___ Article ___
Récit d’un voyage dans les Balkans à la découverte de la riche et passionnelle histoire de cette région marquée par les guerres dans les années 90. De Belgrade à Sarajevo, entre visites et rencontres…
J’ai quitté Belgrade en train pour rejoindre Sarajevo. Si la liaison a été rétablie depuis quelques mois, elle n’est pas encore très fonctionnelle. J’ai mis 12 heures pour arriver a Sarajevo. Heureusement, comme toujours dans les trains, les rencontres ont été nombreuses.
Belgrade – Sarajevo : 1 journée de train
Je me demande d’ailleurs pourquoi il existe d’autres moyens de transport que le train. C’est le seul endroit ou l’on peut réellement tisser des liens, avoir des discussions longues et passionnantes et partager a manger ou a boire avec ses voisins.
Je m’arrête devant la « VOITURE RESTAURANT » en me disant qu’il y a un truc qui cloche. En effet, c’est écrit en français ! Les wagons sont tous d’origine allemande ou française. Rigolo de voir le sigle de la SNCF au milieu de la Serbie.
Dans le premier train, mon compartiment était rempli de petits vieux bosniens se rendant dans des villes de provinces ou en Croatie. J’ai eu droit a environ 2000 sourires en 4 heures. Plus un sandwich. Génial.
Dans le deuxième train, j’ai voyage avec deux australiens qui effectuaient un grand tour d’Europe. Et quand j’écris grand, c’est vraiment le tour complet (sauf les Pologne, parce qu’il leur fallait un visa). 3 mois de voyage, uniquement en train. Ils étaient bien d’accord avec moi pour dire que les trains serbes et bosniens étaient particulièrement lents. Il faut dire que quand les gens a vélo vont aussi vite que vous, qui êtes assis dans un wagon ou il fait environ 30 degrés… c’est plutôt étrange.
J’exagère un peu, nous faisions des pointes a 50 km / heure. Et dès la frontière croate passée, nous avons file a un train d’enfer (au moins 100 km / heure). Nous avons admire les églises orthodoxes de la campagne serbe et les églises catholiques de la campagne croate. Ce sont les seuls bâtiments flambants neufs. Je revois Kerrie et Ross (oui, comme dans Friends !) dans un mois, lorsqu’ils passent a Paris. Hébergement et visites au programme.
Pendant que j’écris, une chanson française passe a la radio, ici, dans un petit cyber café a Budapest. Vraiment, la France, quelle grande nation !
Rencontre avec Sejad, bosniaque francophone
Jeudi 23 août 2007.
___
**Consignes à suivre**.
[a] Selon l'article, combien d'heures a duré le trajet en train entre Belgrade et Sarajevo ?
[b] Retranscrivez le passage de l'article allant de « J’exagère un peu, nous » jusqu'à « grande nation ! » inclus.
___ Lignes fournies ___
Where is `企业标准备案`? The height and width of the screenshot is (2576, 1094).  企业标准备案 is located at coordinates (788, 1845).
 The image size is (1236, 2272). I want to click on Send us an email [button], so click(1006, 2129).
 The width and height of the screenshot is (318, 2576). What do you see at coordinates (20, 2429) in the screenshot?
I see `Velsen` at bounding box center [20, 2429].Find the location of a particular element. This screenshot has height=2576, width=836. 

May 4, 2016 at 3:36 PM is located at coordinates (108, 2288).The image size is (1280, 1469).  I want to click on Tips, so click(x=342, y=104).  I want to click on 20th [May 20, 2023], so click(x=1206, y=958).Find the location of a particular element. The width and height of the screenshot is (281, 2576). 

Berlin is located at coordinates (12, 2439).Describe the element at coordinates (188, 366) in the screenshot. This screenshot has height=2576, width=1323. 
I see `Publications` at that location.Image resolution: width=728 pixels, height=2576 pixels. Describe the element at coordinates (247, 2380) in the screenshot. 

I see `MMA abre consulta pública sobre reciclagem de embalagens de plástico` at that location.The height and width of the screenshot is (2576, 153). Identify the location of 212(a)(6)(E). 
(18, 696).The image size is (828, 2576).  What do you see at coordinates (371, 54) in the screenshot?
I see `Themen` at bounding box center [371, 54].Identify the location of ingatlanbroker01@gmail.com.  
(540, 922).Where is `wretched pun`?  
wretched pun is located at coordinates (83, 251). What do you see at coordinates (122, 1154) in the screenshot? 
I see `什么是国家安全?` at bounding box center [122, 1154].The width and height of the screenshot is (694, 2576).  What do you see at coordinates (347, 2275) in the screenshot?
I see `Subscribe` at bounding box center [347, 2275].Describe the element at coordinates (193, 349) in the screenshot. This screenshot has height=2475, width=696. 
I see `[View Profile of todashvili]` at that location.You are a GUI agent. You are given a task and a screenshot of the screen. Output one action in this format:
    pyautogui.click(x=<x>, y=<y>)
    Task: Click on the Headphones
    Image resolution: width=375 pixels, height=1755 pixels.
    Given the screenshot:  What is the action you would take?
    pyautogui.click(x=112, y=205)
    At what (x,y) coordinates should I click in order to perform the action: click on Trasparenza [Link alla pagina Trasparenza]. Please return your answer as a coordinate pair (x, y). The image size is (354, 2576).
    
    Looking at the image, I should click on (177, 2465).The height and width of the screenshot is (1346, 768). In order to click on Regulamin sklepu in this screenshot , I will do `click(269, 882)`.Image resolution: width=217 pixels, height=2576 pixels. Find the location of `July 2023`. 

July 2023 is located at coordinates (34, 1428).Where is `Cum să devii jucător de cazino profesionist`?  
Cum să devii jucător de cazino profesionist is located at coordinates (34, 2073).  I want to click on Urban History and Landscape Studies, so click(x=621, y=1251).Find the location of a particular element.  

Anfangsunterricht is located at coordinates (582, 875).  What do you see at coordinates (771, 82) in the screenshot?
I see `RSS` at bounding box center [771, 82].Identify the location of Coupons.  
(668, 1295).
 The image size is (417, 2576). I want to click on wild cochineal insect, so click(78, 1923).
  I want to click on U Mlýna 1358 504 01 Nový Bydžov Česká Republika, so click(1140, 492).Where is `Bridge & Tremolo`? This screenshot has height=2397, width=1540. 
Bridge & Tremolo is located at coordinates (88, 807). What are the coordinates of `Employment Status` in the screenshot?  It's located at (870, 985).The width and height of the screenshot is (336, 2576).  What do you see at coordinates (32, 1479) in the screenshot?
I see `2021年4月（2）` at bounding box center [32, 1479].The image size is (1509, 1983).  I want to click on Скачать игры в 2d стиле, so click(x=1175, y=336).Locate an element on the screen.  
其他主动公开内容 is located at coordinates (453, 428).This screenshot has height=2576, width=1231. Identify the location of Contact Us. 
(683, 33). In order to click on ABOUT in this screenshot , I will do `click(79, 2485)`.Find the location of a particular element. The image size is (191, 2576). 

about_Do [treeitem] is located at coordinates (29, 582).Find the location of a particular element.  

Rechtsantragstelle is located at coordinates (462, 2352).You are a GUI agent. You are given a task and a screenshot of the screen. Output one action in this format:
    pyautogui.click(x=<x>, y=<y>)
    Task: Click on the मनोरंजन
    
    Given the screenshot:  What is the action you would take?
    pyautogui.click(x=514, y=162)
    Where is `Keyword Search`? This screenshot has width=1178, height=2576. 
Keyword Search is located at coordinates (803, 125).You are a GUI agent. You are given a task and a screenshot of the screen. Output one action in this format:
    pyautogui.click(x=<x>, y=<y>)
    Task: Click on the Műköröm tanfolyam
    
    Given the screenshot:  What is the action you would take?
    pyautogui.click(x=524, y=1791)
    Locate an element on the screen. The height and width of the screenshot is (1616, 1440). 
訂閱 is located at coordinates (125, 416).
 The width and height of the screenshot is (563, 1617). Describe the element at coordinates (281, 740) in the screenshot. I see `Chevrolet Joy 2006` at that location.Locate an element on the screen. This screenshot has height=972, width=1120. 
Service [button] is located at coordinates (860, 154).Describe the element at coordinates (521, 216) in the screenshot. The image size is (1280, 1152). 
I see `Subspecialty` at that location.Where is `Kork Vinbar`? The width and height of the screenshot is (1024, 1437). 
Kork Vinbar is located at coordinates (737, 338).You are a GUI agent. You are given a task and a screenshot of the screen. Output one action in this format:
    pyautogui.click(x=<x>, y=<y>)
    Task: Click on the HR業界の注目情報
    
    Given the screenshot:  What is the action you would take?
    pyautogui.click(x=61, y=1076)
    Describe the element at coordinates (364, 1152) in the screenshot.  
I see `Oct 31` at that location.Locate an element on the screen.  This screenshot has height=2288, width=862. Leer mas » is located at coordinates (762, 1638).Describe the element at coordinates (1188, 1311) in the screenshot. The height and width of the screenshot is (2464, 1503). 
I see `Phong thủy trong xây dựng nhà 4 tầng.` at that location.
___
**Réponses**.
[a] 12 heures.

[b]
J’exagère un peu, nous faisions des pointes a 50 km / heure. Et dès la frontière croate passée, nous avons file a un train d’enfer (au moins 100 km / heure). Nous avons admire les églises orthodoxes de la campagne serbe et les églises catholiques de la campagne croate. Ce sont les seuls bâtiments flambants neufs. Je revois Kerrie et Ross (oui, comme dans Friends !) dans un mois, lorsqu’ils passent a Paris. Hébergement et visites au programme.
Pendant que j’écris, une chanson française passe a la radio, ici, dans un petit cyber café a Budapest. Vraiment, la France, quelle grande nation !